(Stored records)
******

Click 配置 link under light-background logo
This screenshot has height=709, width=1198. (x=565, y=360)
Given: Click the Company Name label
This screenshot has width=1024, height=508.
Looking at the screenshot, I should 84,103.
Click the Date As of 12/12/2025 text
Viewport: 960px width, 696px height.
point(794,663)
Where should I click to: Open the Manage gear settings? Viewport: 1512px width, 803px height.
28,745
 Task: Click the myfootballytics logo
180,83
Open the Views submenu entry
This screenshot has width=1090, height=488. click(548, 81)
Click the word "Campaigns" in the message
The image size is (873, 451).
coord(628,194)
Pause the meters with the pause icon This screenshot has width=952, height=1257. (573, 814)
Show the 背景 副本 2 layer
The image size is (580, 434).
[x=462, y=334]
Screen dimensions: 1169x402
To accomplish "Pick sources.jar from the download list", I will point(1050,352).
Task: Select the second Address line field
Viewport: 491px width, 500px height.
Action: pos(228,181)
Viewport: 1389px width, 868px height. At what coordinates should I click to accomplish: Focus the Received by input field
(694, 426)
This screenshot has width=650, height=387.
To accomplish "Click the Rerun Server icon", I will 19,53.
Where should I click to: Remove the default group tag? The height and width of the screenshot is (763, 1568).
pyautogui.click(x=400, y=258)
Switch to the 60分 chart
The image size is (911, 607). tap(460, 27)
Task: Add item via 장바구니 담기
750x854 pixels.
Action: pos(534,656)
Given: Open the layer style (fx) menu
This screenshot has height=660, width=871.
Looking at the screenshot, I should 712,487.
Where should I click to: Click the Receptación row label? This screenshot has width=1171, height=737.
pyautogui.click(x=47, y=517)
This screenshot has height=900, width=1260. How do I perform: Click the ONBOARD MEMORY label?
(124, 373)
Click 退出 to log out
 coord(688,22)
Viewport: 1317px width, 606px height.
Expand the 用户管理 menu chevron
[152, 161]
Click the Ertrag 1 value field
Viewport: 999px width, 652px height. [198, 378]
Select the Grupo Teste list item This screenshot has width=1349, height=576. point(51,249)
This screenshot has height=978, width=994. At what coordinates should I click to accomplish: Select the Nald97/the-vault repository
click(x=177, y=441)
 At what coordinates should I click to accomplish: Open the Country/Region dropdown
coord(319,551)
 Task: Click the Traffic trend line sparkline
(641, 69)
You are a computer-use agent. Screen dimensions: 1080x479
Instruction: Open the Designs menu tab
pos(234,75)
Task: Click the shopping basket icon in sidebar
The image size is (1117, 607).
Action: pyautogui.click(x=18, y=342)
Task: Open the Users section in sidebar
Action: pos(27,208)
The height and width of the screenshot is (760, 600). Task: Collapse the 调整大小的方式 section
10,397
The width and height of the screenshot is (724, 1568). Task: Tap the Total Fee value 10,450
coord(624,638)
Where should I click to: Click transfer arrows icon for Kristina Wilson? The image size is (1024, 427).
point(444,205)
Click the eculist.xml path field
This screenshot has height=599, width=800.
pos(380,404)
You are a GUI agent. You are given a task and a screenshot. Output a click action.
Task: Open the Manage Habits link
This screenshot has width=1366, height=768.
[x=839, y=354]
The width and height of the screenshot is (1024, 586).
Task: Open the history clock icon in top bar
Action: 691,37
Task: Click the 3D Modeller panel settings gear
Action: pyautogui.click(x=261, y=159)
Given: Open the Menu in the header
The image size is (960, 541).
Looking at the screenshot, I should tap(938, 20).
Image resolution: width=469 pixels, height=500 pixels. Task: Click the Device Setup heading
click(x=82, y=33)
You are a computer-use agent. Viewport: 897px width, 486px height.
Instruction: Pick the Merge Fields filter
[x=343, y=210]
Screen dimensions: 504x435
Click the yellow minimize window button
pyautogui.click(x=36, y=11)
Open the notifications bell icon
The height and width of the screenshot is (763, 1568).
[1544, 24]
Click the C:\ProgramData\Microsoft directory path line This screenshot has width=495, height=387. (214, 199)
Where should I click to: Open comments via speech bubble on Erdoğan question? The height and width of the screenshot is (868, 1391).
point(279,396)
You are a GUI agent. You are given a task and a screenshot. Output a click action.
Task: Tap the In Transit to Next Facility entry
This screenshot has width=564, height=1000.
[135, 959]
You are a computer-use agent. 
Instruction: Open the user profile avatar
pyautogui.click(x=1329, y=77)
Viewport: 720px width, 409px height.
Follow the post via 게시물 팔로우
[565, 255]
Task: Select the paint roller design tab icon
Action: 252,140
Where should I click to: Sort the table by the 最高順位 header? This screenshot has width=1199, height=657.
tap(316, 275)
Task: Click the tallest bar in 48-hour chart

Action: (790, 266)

******

## Your objective:
If a line in the records above contains "item", copy that line.

## Output of the task:
Task: Add item via 장바구니 담기
Select the Grupo Teste list item This screenshot has width=1349, height=576. point(51,249)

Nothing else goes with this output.